Present every line of the records below as a numbered list, omitting blank lines and leaving out the pictures.

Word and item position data
^^^^^^^^^^^^^^^^
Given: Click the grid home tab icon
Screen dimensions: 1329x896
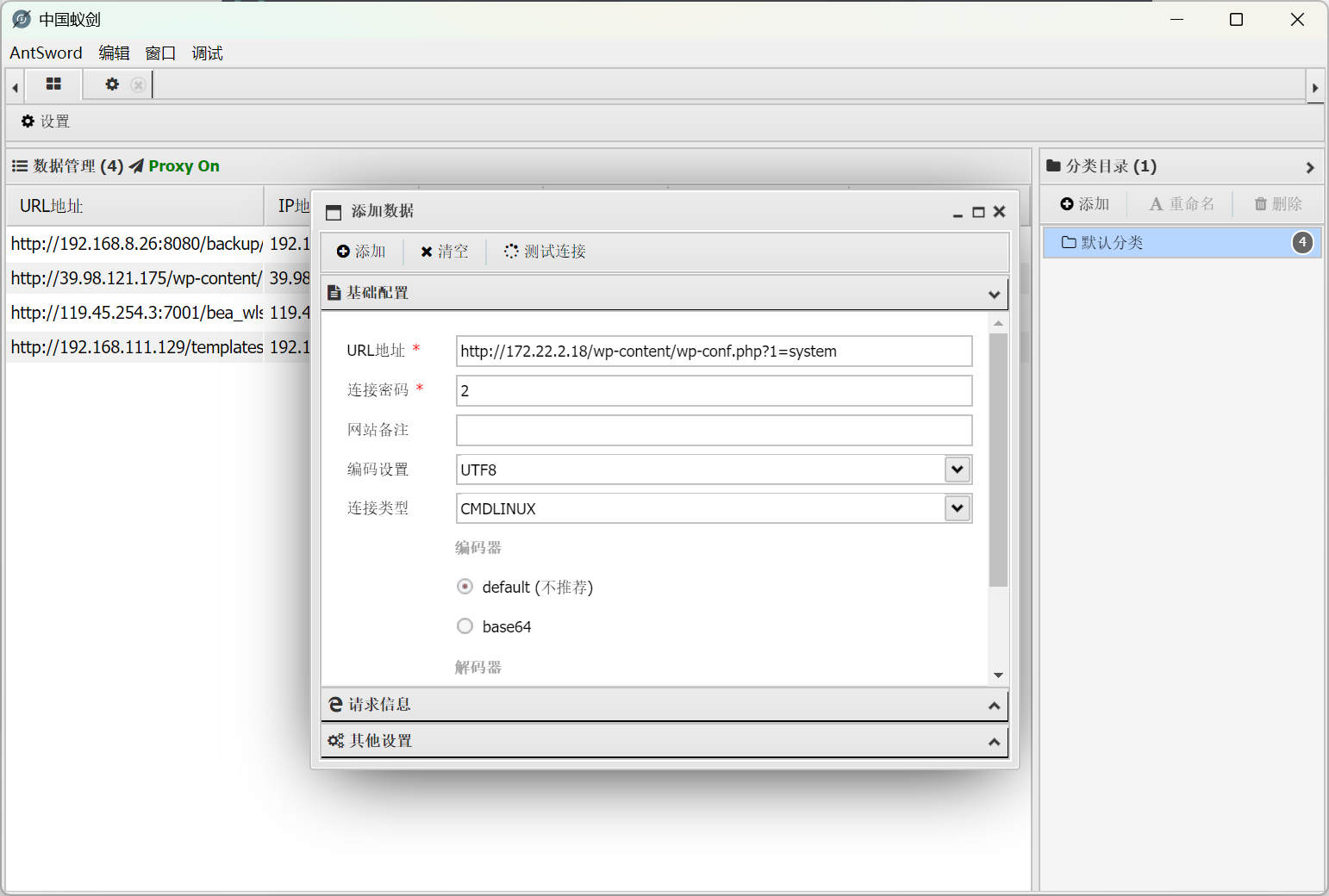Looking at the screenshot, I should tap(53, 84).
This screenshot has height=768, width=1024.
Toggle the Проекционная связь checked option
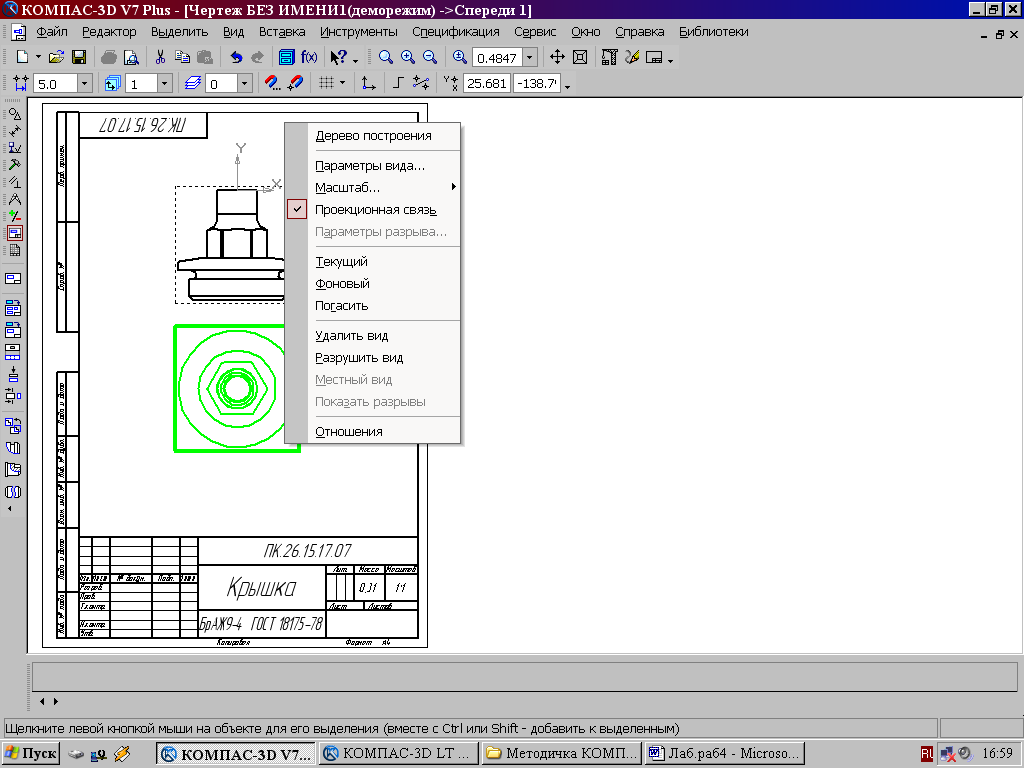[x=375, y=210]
^^^^^^^^^^^^^^^^
[Task solution]:
1. Given: Click the grid home tab icon
2. Screen dimensions: 1329x896
3. Looking at the screenshot, I should tap(53, 84).
4. This screenshot has height=768, width=1024.
5. Toggle the Проекционная связь checked option
6. [x=375, y=210]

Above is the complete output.